» **WHAT THE EXERCISE ASKS**
Copy out the entries below exactly as they stand, but only from the line containing "Given: Open Liên hệ Trung tâm CSKH support" through the line containing "This screenshot has width=725, height=639.".

» **SOURCE DATA**
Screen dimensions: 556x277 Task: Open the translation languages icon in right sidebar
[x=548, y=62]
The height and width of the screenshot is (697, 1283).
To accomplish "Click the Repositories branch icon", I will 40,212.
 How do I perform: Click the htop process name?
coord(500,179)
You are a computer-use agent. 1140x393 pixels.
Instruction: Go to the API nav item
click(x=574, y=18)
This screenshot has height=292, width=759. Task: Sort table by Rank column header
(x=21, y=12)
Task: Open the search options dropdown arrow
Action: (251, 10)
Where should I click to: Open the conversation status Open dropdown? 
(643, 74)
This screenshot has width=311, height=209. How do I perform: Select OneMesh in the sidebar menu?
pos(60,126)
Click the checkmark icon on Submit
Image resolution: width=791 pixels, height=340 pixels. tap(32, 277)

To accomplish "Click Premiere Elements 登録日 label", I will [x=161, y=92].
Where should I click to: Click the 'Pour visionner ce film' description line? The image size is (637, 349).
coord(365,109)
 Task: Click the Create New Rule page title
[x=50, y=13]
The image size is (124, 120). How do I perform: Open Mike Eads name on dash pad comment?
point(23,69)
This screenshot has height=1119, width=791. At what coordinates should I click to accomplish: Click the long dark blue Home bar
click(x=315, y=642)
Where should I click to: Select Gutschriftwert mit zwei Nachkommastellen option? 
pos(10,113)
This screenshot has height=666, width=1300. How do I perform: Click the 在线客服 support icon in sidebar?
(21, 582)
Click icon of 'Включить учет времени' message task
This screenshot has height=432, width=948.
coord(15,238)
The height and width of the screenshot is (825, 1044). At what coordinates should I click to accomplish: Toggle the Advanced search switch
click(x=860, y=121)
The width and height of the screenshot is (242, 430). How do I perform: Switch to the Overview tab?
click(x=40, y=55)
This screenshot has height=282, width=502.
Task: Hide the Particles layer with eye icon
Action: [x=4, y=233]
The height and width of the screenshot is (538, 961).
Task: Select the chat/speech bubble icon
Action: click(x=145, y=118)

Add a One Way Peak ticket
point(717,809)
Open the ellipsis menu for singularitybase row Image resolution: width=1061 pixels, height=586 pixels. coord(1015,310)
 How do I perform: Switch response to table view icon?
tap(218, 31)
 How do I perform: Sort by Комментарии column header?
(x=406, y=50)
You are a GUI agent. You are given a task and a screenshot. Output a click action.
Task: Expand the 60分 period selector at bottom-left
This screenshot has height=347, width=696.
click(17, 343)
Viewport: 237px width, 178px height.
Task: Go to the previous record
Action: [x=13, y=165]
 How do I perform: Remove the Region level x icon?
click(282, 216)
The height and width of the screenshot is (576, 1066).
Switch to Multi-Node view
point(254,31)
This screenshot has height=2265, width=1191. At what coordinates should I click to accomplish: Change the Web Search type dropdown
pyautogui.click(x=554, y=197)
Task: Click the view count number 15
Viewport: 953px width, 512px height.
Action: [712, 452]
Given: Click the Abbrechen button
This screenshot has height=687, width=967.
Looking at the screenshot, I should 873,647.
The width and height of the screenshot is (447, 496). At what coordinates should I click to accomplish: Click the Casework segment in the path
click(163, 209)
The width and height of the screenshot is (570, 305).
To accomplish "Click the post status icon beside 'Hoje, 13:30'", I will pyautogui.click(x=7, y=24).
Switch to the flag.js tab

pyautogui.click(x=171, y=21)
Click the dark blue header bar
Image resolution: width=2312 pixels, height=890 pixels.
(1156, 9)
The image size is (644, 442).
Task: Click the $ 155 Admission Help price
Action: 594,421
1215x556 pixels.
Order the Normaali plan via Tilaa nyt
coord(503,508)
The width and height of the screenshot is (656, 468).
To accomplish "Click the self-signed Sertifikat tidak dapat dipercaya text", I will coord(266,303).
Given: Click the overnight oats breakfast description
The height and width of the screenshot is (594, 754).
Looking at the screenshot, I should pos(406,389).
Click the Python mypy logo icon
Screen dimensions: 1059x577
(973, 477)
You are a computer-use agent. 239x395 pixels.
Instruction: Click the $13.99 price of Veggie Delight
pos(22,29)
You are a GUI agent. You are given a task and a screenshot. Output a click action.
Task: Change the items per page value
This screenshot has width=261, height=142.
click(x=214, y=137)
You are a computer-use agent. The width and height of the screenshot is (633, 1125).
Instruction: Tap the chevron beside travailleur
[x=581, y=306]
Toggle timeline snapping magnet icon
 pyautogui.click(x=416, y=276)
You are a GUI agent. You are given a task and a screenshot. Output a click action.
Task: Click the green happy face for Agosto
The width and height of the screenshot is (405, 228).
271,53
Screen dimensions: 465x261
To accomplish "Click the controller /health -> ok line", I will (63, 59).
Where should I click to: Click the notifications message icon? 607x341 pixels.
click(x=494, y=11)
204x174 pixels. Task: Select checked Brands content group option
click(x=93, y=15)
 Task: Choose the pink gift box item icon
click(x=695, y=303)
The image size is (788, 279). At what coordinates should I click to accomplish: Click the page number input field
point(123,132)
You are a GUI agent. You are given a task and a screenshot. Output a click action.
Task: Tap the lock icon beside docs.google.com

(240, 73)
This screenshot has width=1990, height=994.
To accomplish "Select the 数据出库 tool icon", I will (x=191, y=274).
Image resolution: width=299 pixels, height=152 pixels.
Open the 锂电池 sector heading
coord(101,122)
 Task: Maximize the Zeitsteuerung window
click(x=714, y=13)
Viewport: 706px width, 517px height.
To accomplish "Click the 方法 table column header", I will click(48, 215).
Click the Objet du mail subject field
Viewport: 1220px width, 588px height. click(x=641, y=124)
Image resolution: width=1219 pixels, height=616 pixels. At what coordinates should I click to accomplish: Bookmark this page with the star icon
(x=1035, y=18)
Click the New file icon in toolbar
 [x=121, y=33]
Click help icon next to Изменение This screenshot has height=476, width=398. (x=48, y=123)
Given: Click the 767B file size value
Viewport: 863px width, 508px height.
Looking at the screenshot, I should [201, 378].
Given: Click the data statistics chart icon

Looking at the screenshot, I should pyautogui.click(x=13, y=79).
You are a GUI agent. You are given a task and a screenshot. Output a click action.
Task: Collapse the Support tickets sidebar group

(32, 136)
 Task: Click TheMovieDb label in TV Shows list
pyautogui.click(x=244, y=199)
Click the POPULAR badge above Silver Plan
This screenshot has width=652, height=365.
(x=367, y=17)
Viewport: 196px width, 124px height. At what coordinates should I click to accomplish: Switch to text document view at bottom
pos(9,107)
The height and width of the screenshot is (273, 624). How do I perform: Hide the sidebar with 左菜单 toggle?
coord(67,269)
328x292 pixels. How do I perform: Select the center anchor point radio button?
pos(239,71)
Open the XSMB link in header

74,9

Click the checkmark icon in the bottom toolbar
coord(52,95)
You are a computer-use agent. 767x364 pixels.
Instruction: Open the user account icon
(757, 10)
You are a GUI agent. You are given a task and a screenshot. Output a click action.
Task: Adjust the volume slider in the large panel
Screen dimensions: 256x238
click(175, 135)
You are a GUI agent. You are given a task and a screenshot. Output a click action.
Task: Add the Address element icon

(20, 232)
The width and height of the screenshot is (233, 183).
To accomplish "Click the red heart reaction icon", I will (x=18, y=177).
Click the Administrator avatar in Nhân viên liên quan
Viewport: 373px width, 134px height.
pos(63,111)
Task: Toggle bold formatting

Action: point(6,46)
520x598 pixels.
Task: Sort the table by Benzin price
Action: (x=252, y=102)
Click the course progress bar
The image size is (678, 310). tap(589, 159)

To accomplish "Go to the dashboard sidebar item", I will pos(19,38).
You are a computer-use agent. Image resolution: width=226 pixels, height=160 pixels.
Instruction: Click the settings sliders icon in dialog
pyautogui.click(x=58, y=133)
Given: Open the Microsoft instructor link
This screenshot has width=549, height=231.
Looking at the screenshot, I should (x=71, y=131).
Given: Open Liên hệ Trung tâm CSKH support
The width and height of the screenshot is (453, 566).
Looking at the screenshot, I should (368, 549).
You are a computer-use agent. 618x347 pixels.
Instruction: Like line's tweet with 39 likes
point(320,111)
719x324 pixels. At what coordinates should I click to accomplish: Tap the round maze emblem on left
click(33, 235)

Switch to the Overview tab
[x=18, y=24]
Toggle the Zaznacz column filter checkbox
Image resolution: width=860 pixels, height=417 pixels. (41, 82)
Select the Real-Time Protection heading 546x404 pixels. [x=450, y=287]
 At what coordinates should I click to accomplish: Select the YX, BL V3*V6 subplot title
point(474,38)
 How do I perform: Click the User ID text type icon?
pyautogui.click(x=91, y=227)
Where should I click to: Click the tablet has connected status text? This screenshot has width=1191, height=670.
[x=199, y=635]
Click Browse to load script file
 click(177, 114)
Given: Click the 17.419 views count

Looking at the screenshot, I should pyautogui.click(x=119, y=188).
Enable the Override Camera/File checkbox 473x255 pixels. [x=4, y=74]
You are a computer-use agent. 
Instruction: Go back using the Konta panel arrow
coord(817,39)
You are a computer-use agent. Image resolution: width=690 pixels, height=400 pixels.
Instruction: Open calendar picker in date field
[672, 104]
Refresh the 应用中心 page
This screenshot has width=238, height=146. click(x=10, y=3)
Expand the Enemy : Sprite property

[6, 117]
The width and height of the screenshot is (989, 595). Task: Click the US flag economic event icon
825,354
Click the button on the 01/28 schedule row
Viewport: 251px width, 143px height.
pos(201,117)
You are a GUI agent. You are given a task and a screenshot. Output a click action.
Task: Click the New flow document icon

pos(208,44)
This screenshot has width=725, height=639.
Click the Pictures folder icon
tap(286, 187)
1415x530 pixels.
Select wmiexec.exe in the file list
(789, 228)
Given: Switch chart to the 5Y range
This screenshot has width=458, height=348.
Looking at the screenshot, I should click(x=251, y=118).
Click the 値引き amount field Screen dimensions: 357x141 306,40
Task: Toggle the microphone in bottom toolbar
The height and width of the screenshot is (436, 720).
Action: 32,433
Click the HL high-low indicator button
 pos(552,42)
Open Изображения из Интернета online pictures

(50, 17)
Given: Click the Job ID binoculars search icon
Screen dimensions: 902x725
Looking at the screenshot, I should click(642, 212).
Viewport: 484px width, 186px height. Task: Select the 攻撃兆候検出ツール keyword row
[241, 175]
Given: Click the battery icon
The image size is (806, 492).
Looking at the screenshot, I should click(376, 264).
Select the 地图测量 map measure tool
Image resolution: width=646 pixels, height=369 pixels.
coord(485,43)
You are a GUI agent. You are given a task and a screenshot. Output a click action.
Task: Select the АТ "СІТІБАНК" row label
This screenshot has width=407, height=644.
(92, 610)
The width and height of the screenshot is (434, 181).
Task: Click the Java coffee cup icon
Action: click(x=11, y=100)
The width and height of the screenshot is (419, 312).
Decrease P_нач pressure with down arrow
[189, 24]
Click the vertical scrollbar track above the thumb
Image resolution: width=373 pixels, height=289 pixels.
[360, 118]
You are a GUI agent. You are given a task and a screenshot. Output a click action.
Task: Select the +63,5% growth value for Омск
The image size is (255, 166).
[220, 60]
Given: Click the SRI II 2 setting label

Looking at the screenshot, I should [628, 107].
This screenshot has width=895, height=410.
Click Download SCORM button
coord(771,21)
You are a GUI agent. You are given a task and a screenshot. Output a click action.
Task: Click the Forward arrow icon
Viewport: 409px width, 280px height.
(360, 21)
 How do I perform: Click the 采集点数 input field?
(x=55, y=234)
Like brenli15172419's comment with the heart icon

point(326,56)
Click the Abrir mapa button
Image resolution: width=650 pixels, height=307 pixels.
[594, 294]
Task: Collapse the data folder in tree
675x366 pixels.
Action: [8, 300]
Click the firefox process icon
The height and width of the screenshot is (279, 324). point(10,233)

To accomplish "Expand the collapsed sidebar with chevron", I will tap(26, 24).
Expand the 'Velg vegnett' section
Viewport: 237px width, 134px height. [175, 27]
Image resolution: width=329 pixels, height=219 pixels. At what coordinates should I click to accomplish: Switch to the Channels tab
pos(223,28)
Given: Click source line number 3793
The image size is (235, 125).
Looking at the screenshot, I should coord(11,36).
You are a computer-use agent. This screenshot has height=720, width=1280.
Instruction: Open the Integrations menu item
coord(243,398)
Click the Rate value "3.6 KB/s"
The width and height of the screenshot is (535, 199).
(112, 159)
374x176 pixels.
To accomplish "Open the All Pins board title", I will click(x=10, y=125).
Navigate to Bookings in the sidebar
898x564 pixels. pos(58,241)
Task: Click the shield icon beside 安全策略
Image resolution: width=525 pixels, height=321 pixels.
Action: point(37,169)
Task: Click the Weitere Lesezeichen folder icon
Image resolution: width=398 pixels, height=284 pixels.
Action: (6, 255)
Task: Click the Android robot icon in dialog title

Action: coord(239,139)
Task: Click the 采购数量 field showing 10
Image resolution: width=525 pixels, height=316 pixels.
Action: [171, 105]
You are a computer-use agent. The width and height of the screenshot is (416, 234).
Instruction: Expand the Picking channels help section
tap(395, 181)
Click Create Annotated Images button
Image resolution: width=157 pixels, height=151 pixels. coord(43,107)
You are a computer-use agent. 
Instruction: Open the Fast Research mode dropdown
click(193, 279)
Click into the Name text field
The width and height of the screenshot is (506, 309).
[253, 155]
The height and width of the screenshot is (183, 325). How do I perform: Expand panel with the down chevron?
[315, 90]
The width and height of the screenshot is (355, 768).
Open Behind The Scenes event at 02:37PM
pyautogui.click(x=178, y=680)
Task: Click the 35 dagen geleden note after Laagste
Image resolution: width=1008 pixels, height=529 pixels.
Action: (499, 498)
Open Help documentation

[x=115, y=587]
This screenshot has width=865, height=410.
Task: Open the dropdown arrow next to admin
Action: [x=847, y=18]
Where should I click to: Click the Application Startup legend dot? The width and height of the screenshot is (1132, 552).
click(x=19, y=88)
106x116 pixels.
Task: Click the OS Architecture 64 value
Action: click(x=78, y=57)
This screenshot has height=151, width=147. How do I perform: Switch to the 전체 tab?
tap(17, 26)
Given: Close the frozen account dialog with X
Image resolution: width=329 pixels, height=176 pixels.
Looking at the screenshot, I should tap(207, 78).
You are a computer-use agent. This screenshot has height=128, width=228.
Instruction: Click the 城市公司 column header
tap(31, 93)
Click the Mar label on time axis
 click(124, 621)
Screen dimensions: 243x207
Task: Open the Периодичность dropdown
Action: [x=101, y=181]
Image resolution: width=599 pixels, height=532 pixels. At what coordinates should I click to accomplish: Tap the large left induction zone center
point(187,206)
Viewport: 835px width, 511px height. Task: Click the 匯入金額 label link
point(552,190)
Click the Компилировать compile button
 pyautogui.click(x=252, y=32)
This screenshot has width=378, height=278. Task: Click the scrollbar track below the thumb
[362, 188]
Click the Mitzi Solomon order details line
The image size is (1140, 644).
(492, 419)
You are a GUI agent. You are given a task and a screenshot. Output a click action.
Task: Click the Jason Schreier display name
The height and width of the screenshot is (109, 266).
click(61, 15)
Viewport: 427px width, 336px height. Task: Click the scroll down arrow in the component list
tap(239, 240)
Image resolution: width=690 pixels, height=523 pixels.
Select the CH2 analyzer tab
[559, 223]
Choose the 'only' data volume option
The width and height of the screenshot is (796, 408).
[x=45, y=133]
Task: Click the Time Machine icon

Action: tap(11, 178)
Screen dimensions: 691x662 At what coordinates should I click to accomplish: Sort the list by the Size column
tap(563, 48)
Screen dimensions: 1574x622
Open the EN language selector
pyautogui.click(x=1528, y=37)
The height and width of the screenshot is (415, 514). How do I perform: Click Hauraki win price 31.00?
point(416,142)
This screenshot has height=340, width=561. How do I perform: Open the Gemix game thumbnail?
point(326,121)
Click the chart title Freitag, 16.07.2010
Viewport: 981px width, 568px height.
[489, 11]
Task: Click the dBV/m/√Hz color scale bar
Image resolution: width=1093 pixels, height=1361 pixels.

» **EXERCISE RESULT**
Given: Open Liên hệ Trung tâm CSKH support
The width and height of the screenshot is (453, 566).
Looking at the screenshot, I should (368, 549).
You are a computer-use agent. 618x347 pixels.
Instruction: Like line's tweet with 39 likes
point(320,111)
719x324 pixels. At what coordinates should I click to accomplish: Tap the round maze emblem on left
click(33, 235)

Switch to the Overview tab
[x=18, y=24]
Toggle the Zaznacz column filter checkbox
Image resolution: width=860 pixels, height=417 pixels. (41, 82)
Select the Real-Time Protection heading 546x404 pixels. [x=450, y=287]
 At what coordinates should I click to accomplish: Select the YX, BL V3*V6 subplot title
point(474,38)
 How do I perform: Click the User ID text type icon?
pyautogui.click(x=91, y=227)
Where should I click to: Click the tablet has connected status text? This screenshot has width=1191, height=670.
[x=199, y=635]
Click Browse to load script file
 click(177, 114)
Given: Click the 17.419 views count

Looking at the screenshot, I should pyautogui.click(x=119, y=188).
Enable the Override Camera/File checkbox 473x255 pixels. [x=4, y=74]
You are a computer-use agent. 
Instruction: Go back using the Konta panel arrow
coord(817,39)
You are a computer-use agent. Image resolution: width=690 pixels, height=400 pixels.
Instruction: Open calendar picker in date field
[672, 104]
Refresh the 应用中心 page
This screenshot has width=238, height=146. click(x=10, y=3)
Expand the Enemy : Sprite property

[6, 117]
The width and height of the screenshot is (989, 595). Task: Click the US flag economic event icon
825,354
Click the button on the 01/28 schedule row
Viewport: 251px width, 143px height.
pos(201,117)
You are a GUI agent. You are given a task and a screenshot. Output a click action.
Task: Click the New flow document icon

pos(208,44)
This screenshot has width=725, height=639.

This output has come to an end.